Facial recognition software that struggles to see black faces. A risk assessment algorithm with embedded racial biases. Recruiting tools that deprioritize female candidates.
While artificial intelligence promises efficiency, and will likely determine which company wins market leadership, the technology also has an ugly side. Human hands can transfer prejudice onto the algorithms they create.
But AI products don't become bias-infused at random, analysts and executives say. Rather, they progressively inherit the views of their creators in a series of steps. Without necessary checks and balances in place, they can end up having a detrimental effect on their final users.

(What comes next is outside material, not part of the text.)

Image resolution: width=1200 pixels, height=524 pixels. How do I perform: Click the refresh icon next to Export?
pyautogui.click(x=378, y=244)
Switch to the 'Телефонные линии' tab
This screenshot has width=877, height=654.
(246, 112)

Bias creeps into AI at multiple points in the process:
- Data is subjective from the outset: Artificial intelligence feeds off data, which by nature carries the intent of those collecting it.
- Algorithms bring along bias: Training algorithms means engineers must make decisions about the data they've collected and how to use it, decisions that can carry personal bias.
- Then, a lack of checks and balances: Once an initial product is up and running, only formal oversight mechanisms and determined leadership can ensure AI is fair and delivers on its intent.
Overall awareness of the intersection of ethics and AI is on the rise, said Frank Buytendijk, distinguished VP analyst at Gartner in an interview with CIO Dive.
"Does that mean we’ve figured out how to do this?," he said. "Absolutely not."
Explainable, defensible AI
The connection between human bias and software doesn't exist solely in artificial intelligence. Rather, it is inherent to virtually every process in tech.
"You and I, building on the same objective, are methodologically different," said Madhu Bhattacharyya, managing director of enterprise data and analytics at consulting firm Protiviti in an interview with CIO Dive.
The way people understand the scope of a project, along with its potential outcomes and what the final output should be, will likely vary, she said.
Diversity in the teams that assemble and assess algorithms can provide value. But ultimately, Bhattacharyya said, companies need to have strong leadership and a data-driven culture in place to ensure ethical AI use spreads to the whole company.
Transparency throughout the process can help. The concept of explainable AI, for example, eschews the idea of a "black box" that arrives at decisions without a clear set of criteria.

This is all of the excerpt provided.